The fructose concentration registered the lowest values at 330 d.a.p. irrespective of the inoculation level (Figure 2C). Although sucrose content was not observed in the highest amounts comparable to fructose (Figure 2A,C), the concentration improved across all inoculation levels and days after planting. The enhanced sucrose content at 330 d.a.p. in response to all inoculation levels compared to fructose can be associated with sucrose′s maturity and full functionality in plant organs and its signaling roles [53]. The sucrose concentration recorded the highest values at 330 d.a.p. with 100 g rhizobium inoculation (Figure 2A). At 150 d.a.p. with 100 g rhizobium inoculation, no glucose content was detected. This finding contradicts earlier reports which associated glucose with early organ growth and osmotic contribution [53,54]. Glucose content showed the lowest values with the application of 200 g rhizobium inoculation irrespective of the number of days after planting (Figure 2B). Our findings suggest that different rhizobium inoculation levels in response to the harvesting period can induce and enhance the biosynthesis of soluble sugars. This could indicate the improvement in the development of metabolic processes of soluble sugars under varying conditions.
The distribution throughout the graph (Figure 3) indicates the difference in carbon source utilization profiles between treatments. Figure 3 suggests the high CSU for treatment T0 (control = no rhizobium inoculation) compared to other treatments. The results revealed several groups: Group 1 (green circle) enclosing the bulk soil sample; Group 2 (blue circle) encompasses treatment T = 2 (200 g rhizobium inoculation) and Group 3 (red circle) enclosing treatments T = 0; T = 1 and T = 4. The dendrogram shown in Figure 4 indicated that the CSUP of soil microbial populations found in Group 1 (green block) clustered to the left, Group 2 (blue block) clustered in the middle, and Group 3 (red block) clustered to the right. Analysis of variance was performed on the soil microbial CSUP data to determine if statistically significant differences existed between the sampled treatments (Table 3). As demonstrated in Table 3, significant statistical differences exist between the CSUP of soil microbial populations present within treatments T = 2 and T = 4. Carbon source utilization profiles in T = 1 differed significantly between R1 and R2, R3, and R4, whereas CSUP in T = 2 differed substantially between R2, R4, and R1, R3.
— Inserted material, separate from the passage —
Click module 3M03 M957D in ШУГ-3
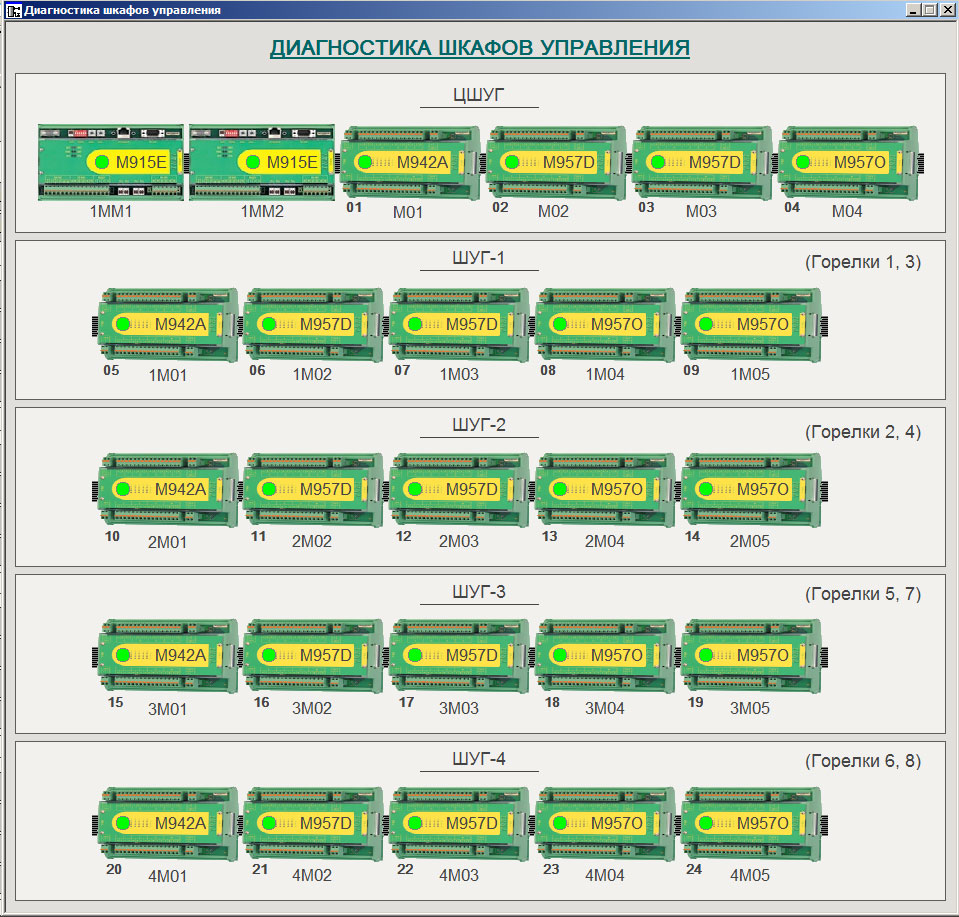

To minimize variation, the averages of the replicates of the different treatments are represented in Table 3b. It is clear that CSUP in T = 0 and T = 4 differ significantly from T = 2, but not from T = 1 and the bulk soil sample. The (CSU) of T = 2 was similar to the bulk soil, which could be attributed to soil environmental factors. In the study, treatments were replicated four times, and for under the treatment T = 2, the soil pH was found to be strongly acidic (5.5) in two replications by the end of the experimental period, which resulted in 0.043 and 0.049 CSU in the two replications. This was similar to the undisturbed (bulk) soil where the soil pH was 5.8, and CSU was 0.294. The inoculum used in the study was legume rhizobia that prefer from neutral to alkaline soils pH (6.0–7.5). The finding is of significant agricultural and economic importance as much of legume crops are grown on low pH soils. Despite this, the precise mechanism by which low pH conditions inhibit nodule development remains poorly characterized [55]. In addition, the plants substantially determine nutrients released by decomposing plant material, and the composition of plant root exudates much determined by the plants [55,56]. The composition of the nutrients released through decomposition or the plant root exudates attracts microbial populations that are exceptionally well adapted to rapidly utilize the specific compounds, contributing to the difference in CSUP of soil microbial populations. This is proven in the dye grouping of particular plots in the dendrogram (Figure 4). Since most of the soil microbial activity is found around plant roots, it is not surprising that the “bulk” soil sample clustered separately from the other treatments. The dendrogram also indicates that carbon sources utilized by soil microbial populations present in treatments T = 0, T = 1, and T = 4 are more similar to each other than to carbon sources used by microbial communities present in treatment T = 2.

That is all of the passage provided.